Google Track

Thursday, June 28, 2012

Ten steps to predictive success

Follow these best practices to ensure a successful foray into predictive analytics.


1. Define the business proposition. What is the business problem you are trying to solve? What is the question you're trying to answer? Think like a business leader first and an analyst or IT expert second.

2. Line up a business champion. Having the support of a key executive and a stakeholder is crucial. Whenever possible help the stakeholder to become the initiator and champion of the project.

3. Start off with a quick win. Find a well-defined business problem where analytics can bring value by showing measurable results. Start small and use simple models to build credibility.

4. Know the data you have. Do you have enough data, enough history and enough granularity in the data to feed your proposed model? Getting it into the right form is the biggest part of any first-time predictive analytics project.

5. Get professional help. A statistical background and a little training aren't enough: Creating predictive models is different from traditional descriptive analytics, and is as much an art as it is a science. Get help for that first win before striking out on your own.

6. Be sure the decision maker is prepared to act. It's not enough to have a prescribed action plan. The results may dictate actions that are counterintuitive. If the business decision makers won't act or aren't in a position do so, you re wasting your time, so get a strong commitment up front.
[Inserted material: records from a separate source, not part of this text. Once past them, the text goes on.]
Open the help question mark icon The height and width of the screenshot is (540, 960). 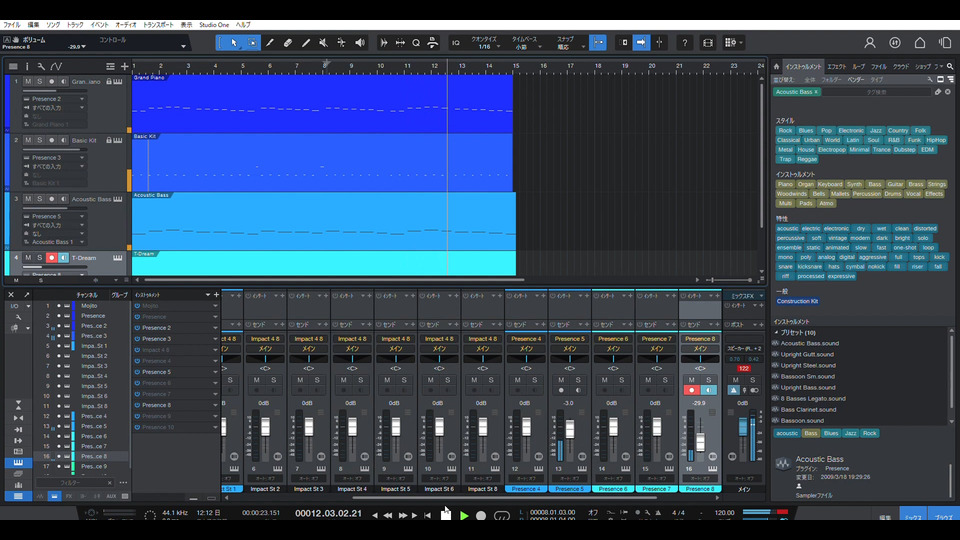point(684,43)
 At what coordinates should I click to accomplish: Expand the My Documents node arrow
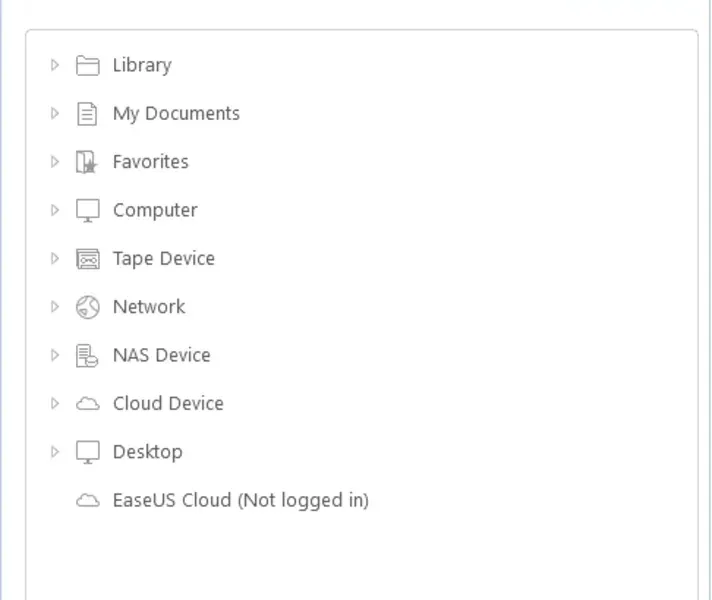coord(55,114)
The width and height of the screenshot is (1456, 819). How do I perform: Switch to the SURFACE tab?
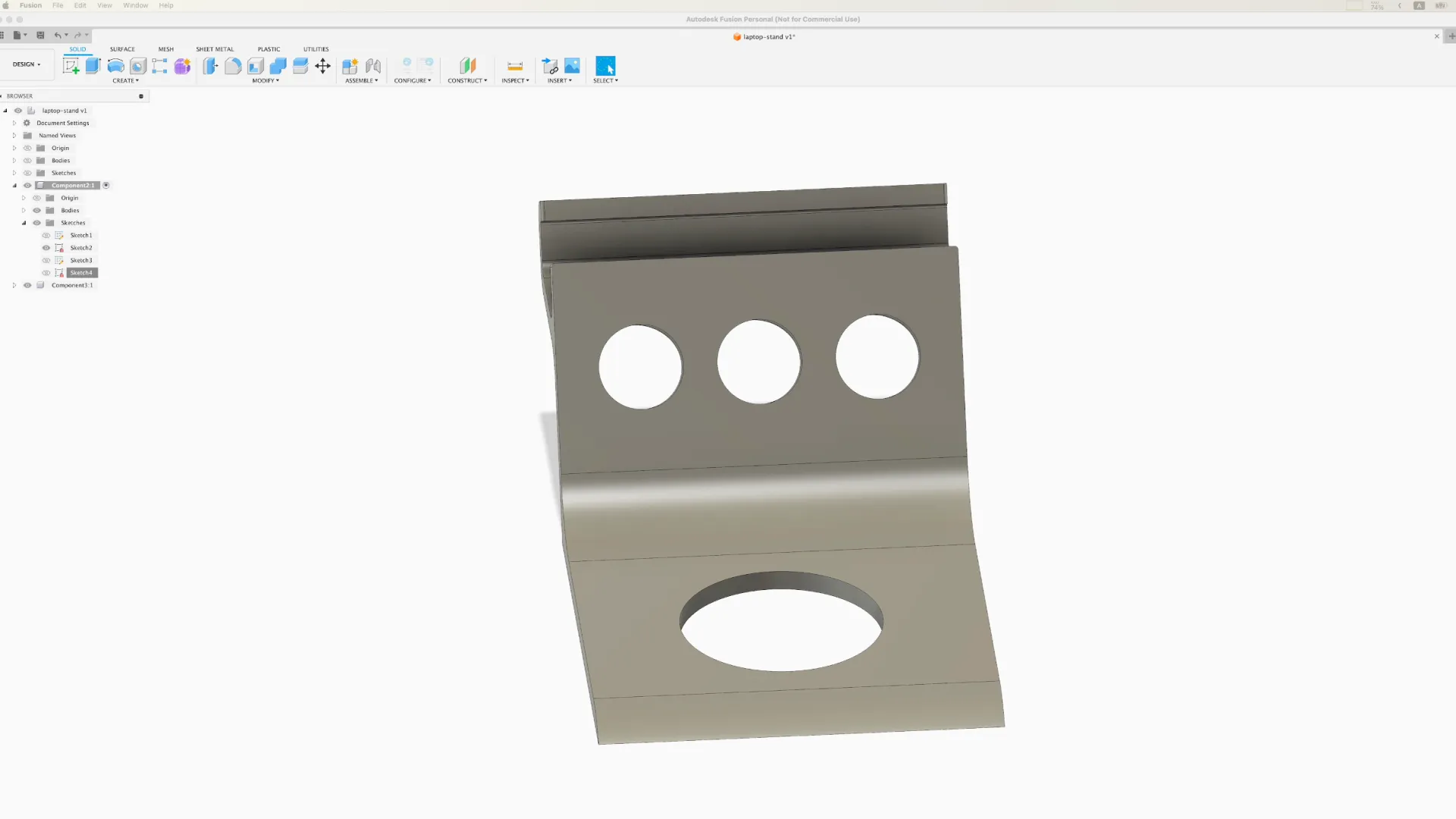coord(122,49)
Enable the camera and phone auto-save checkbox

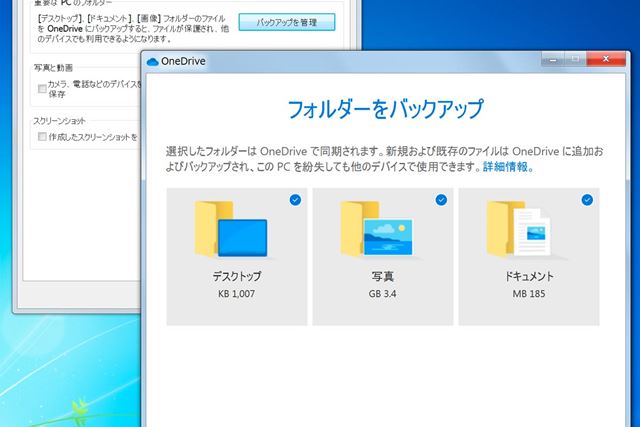(41, 89)
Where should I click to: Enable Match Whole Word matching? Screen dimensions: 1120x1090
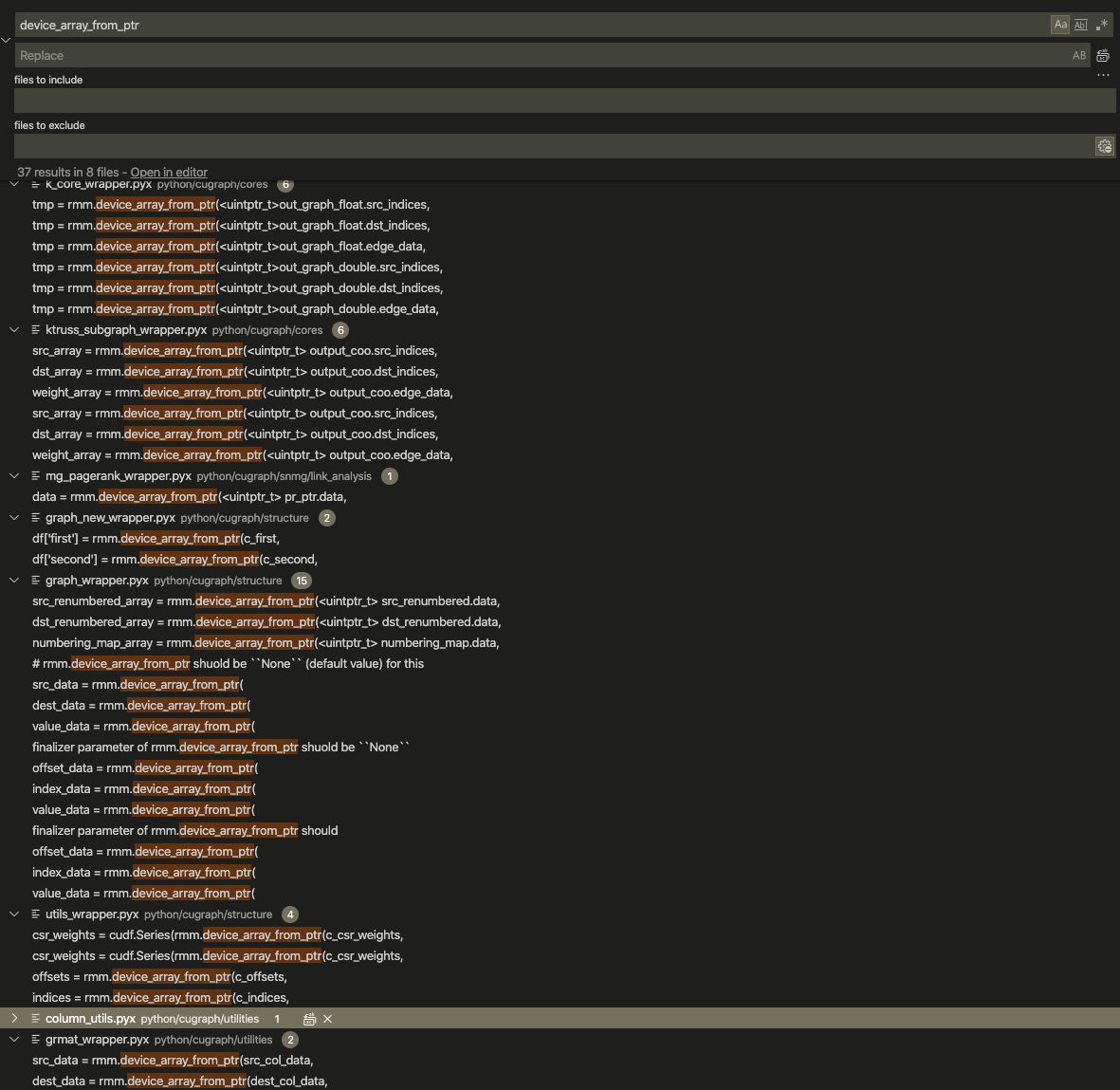[1080, 25]
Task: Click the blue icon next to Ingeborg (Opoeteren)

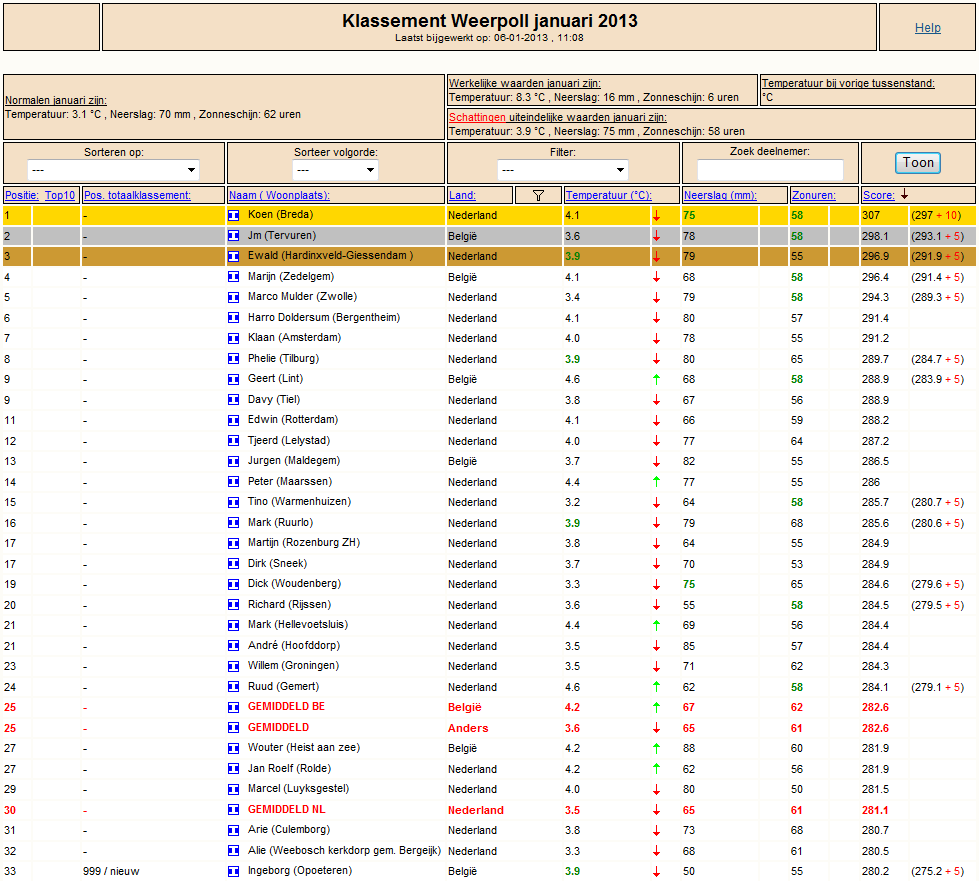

7. Don't get ahead of yourself. Stay within the scope of the defined project, even if success breeds pressure to expand the use of your current model. Good analytics sells itself, but overextending can result in an unreliable model that will kill credibility.

8. Communicate the results in business language. Don't discuss probabilities and variances. Do talk revenue impact and fulfillment of business objectives. Use data visualization tools to hammer home the point.

9. Test, revise, repeat. Start small, test, revise and test again. Conduct A/B testing to demonstrate value. Present the results, gain critical mass, then scale out.